Hey Meyer, this is Mac. What I would tell you right now, if you -- we're not seeing much in the way of new entrants. I think if you look at -- you bifurcate it by product line, like you -- let's talk about the wind products that we have, the All Risk, Hawaiian Hurricane, there still is probably more of a capacity pullback driven by some of the dislocation in the E&S market. And then our Flood product, we're seeing very strong growth. We don't see new entrants there. We've got a pretty unique model focusing on inland flood that we have developed, and so we're very encouraged about the growth there, albeit it's a small line of business. And then when you look at earthquake, and particularly in the Residential Earthquake, which at 50-plus percent is our largest line, California insurance companies are much more focused on wildfire exposure than they are earthquake exposure right now. So you are seeing a lot of new entrants that are coming into the California homeowners' market that are trying to come up with the proverbial better mousetrap to assess wildfire exposure and wildfire risk, but what they're looking for is, more often than not, they want to find a partner to take the earthquake exposure off the table. So we actually think that the dislocation in the California homeowners' market driven by wildfire loss is a beneficiary to us, because we can be a partner for them, because more often than not, they're selling for a reinsurance budget to buy cover for wildfire, not earthquake. And they don't want to spend the money on earthquake. They went to spend the money on the wildfire coverage. So we can be a beneficiary there, and they can benefit from our expertise. So it's a long-winded answer, we are not seeing new entrants right now. More to the contrary.

Operator

Operator

Our last question today will be coming from Mark Hughes of SunTrust Robinson Humphrey.

Mark Hughes

Analyst

Just again on the reinsurance arrangements you've got in place, the SHF. It sounds like -- we talked about the reinsurance model, the ceded premium, probably a little bit higher now, based on things you put in place. And likewise, the volatility around the loss is lower and presumably the absolute level of losses would be at a lower level kind of compared to what the model looked like pre-IPO, is that fair?

T. Uchida

Analyst

Hey Mark, it's Chris. Yes, no I think when we look at what we planned for 2019 originally and earlier in the year, or end of last year even, we expected to -- that funding arrangement for our Texas Specialty Homeowners book to end on June 1 of 2019. The SHF, for all intents and purposes, is very similar to a pure funding arrangement. We do have a small portion of risk, less than 20% that we participate on. But like you said, we do expect that to help keep the loss ratio low from a pure percentage standpoint and also from a dollar standpoint.

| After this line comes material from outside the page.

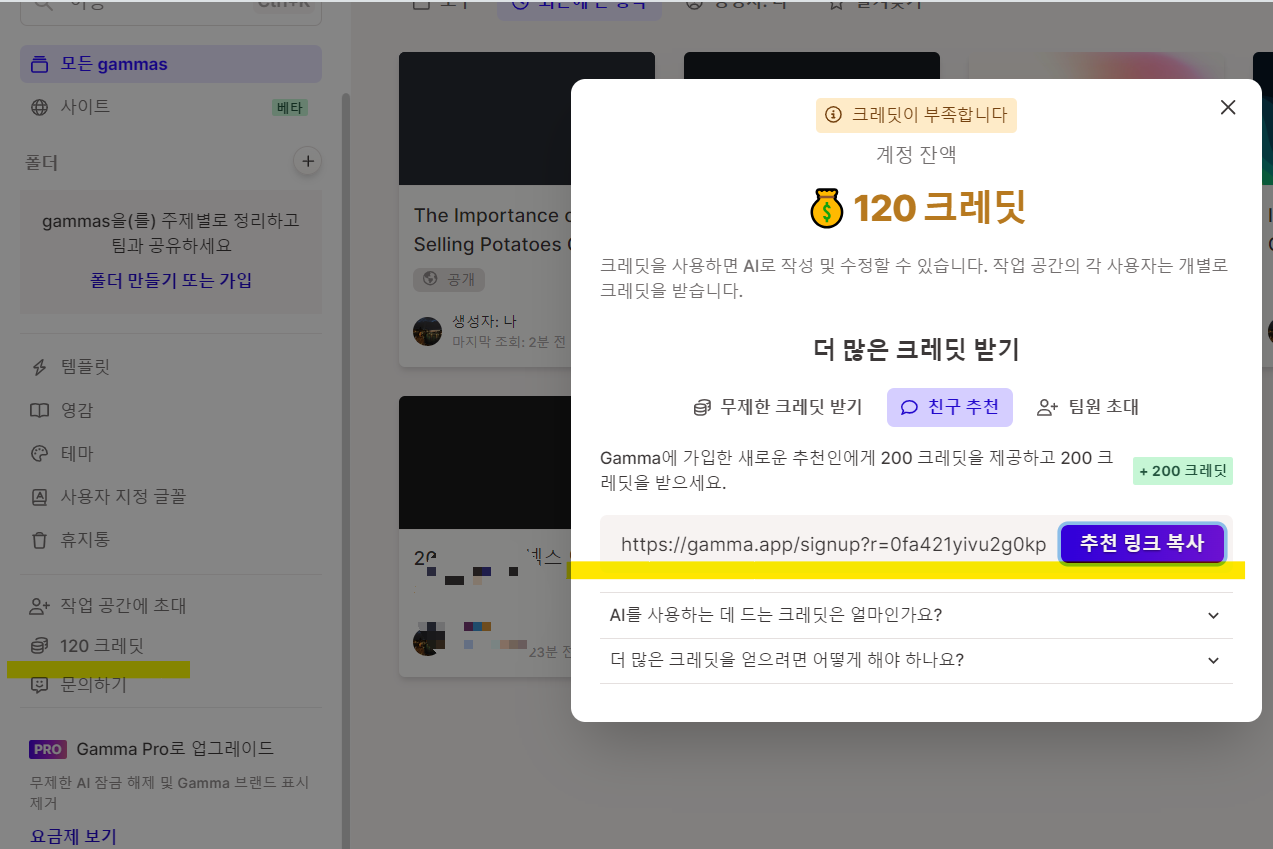Click the 추천 링크 복사 button
The image size is (1273, 849).
[x=1142, y=543]
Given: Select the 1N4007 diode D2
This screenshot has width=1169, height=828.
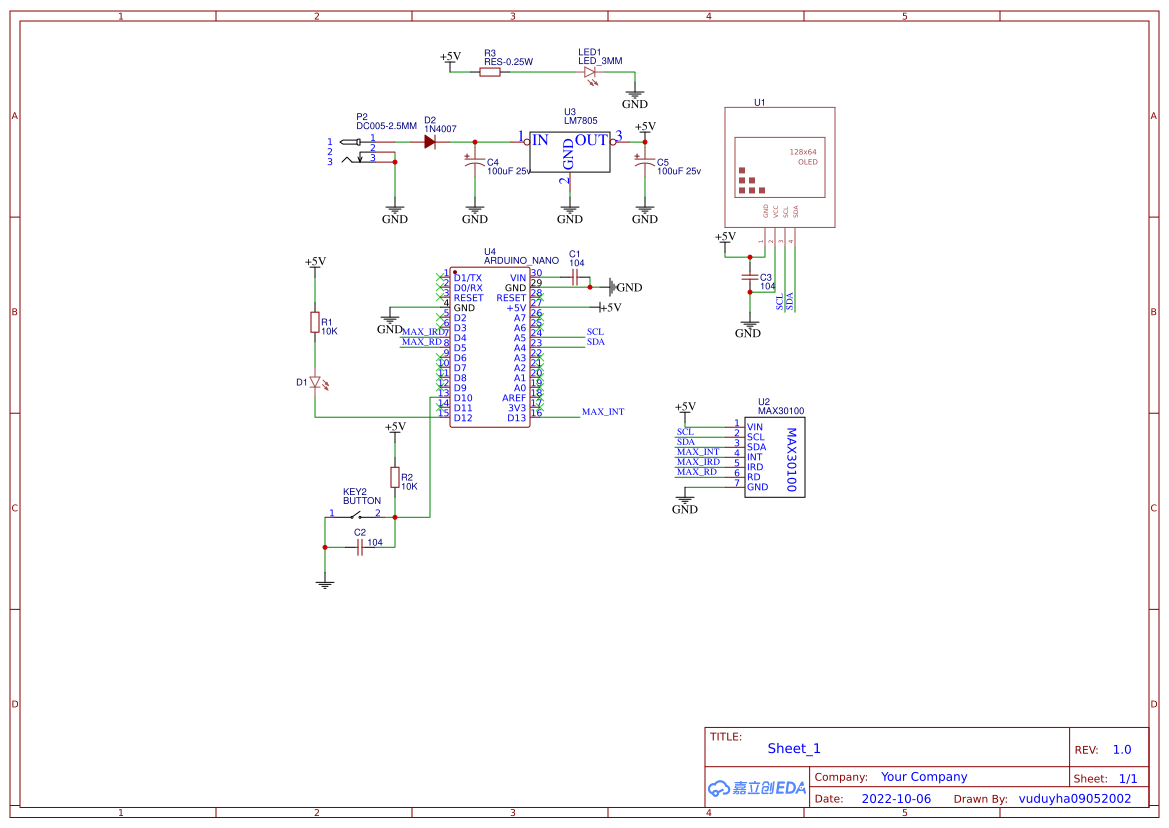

So I would agree that it's not something that we originally planned for. But I think the overall losses from ratio and from dollars is going to be lower than we would've told you at the beginning of the year we were thinking about.

Mark Hughes

Analyst

And then the ceding commission also -- is it also too expenses as well, is that correct?

D. Armstrong

Analyst

That is correct. So if you look at acquisition expense, I would expect the ratio to be a little bit better because we are getting more ceding commission throughout the year. And then just -- when you look at Q2, obviously, there's only one month of the 3 that would not have been taken into account. I think you will have notice it more in Q -- excuse me, Q2, 1 month, but you'll notice it more in Q3 when you have a full 3 months of the SHF, which is something that we did not contemplate at the beginning of this year.

Operator

Operator

At this time, I'd like to turn the floor back over to Mr. Armstrong for closing comments.

D. Armstrong

Analyst

Thank you very much, operator. So that concludes our second quarter 2019 earnings call. We appreciate your time, and moreover, your continued support of our company. We look forward to speaking with you in October, and wish you all the best. Thanks very much.

Operator

Operator

Ladies and gentlemen, thank you for your participation. This concludes today's conference. You may disconnect your lines at this time, and have a wonderful day.